■ Study text:
Smith senior Lily Maynard is investigating a new way for zookeepers to keep their animals engaged and behaving more as they would if they were living on a savanna rather than in an enclosed habitat.
/ Published February 11, 2011
Many Smith seniors studying in the sciences are using their final year to dig deep,
ask questions, and conduct original research for honors theses that open new horizons and
make discoveries new to science. Insight has profiled three of those projects.
When zoo patrons visit big cats, they expect to see cheetahs doing things cheetahs do: running, jumping and exploring their surroundings. But zoo animals are often too stressed to act as they would in the wild and instead pick up strange behaviors such as pacing around cages and turning their heads nervously, says Lily Maynard ’11, completing her honors thesis in the biological sciences.

■ Information provided:
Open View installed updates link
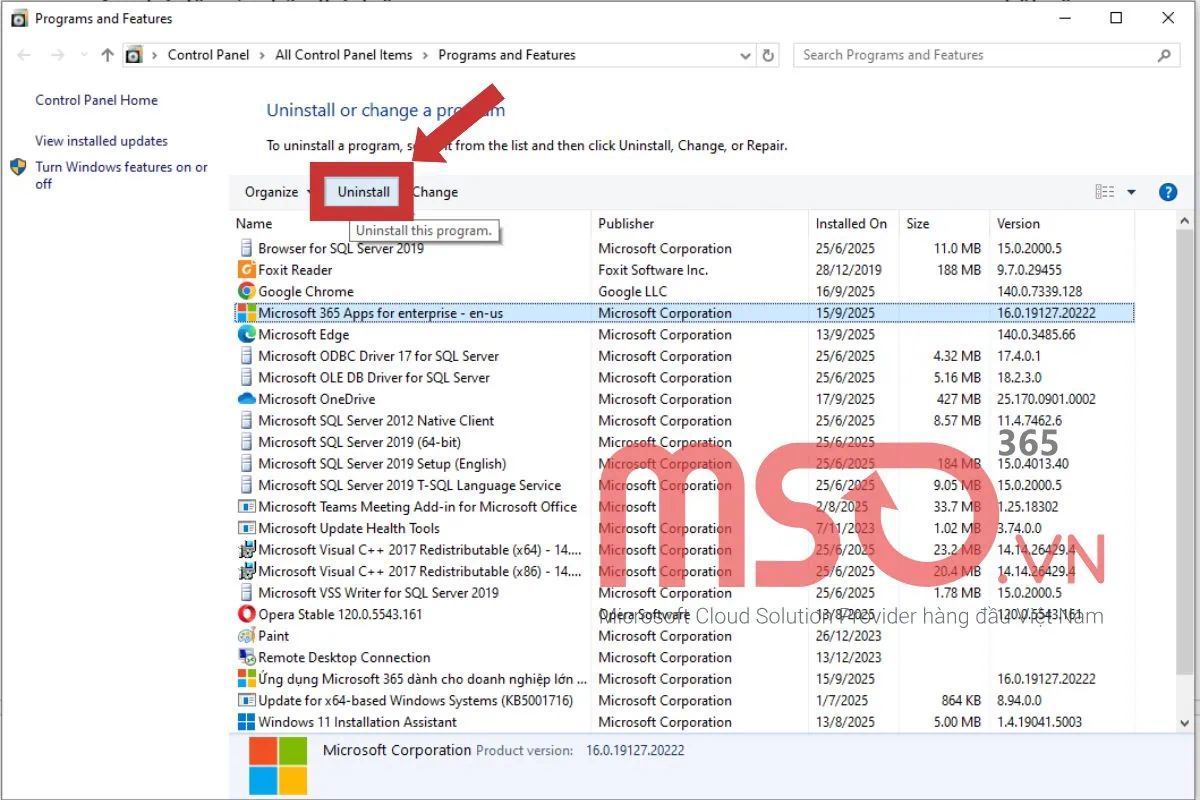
* * *
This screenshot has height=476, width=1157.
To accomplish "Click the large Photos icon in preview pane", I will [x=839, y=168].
==
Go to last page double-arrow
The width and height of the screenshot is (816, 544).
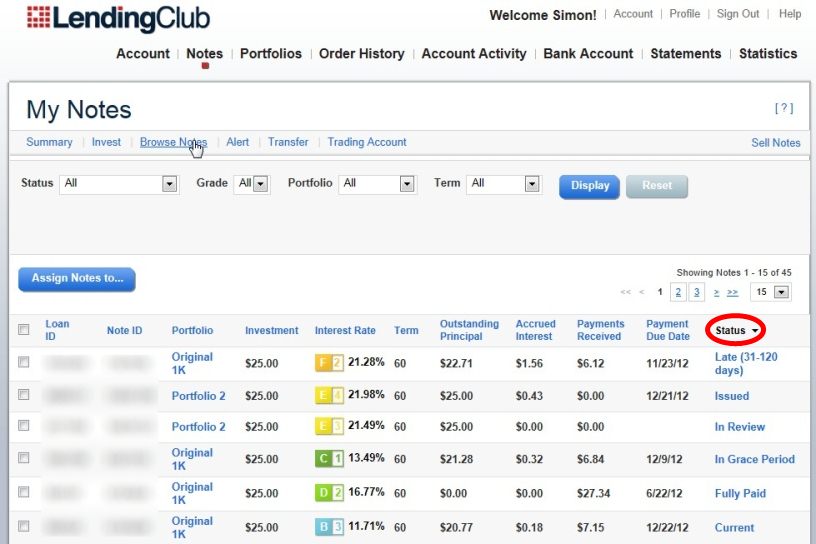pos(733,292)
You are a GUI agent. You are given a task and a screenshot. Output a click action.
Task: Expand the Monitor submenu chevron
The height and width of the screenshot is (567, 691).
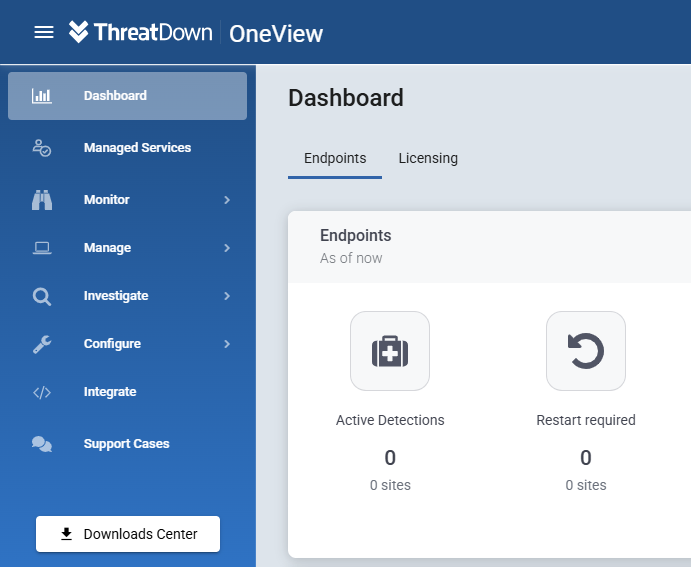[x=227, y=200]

■ Work instructions:
1. In the zoo article, what strange behaviors do stressed zoo animals pick up?
2. Write out the part of the zoo article between "Smith senior Lily" and "the biological sciences.", inclusive.
Rely only on the zoo article and not on the data.

■ Responses by item number:
1. They pace around their cages and turn their heads nervously.

2.
Smith senior Lily Maynard is investigating a new way for zookeepers to keep their animals engaged and behaving more as they would if they were living on a savanna rather than in an enclosed habitat.
/ Published February 11, 2011
Many Smith seniors studying in the sciences are using their final year to dig deep,
ask questions, and conduct original research for honors theses that open new horizons and
make discoveries new to science. Insight has profiled three of those projects.
When zoo patrons visit big cats, they expect to see cheetahs doing things cheetahs do: running, jumping and exploring their surroundings. But zoo animals are often too stressed to act as they would in the wild and instead pick up strange behaviors such as pacing around cages and turning their heads nervously, says Lily Maynard ’11, completing her honors thesis in the biological sciences.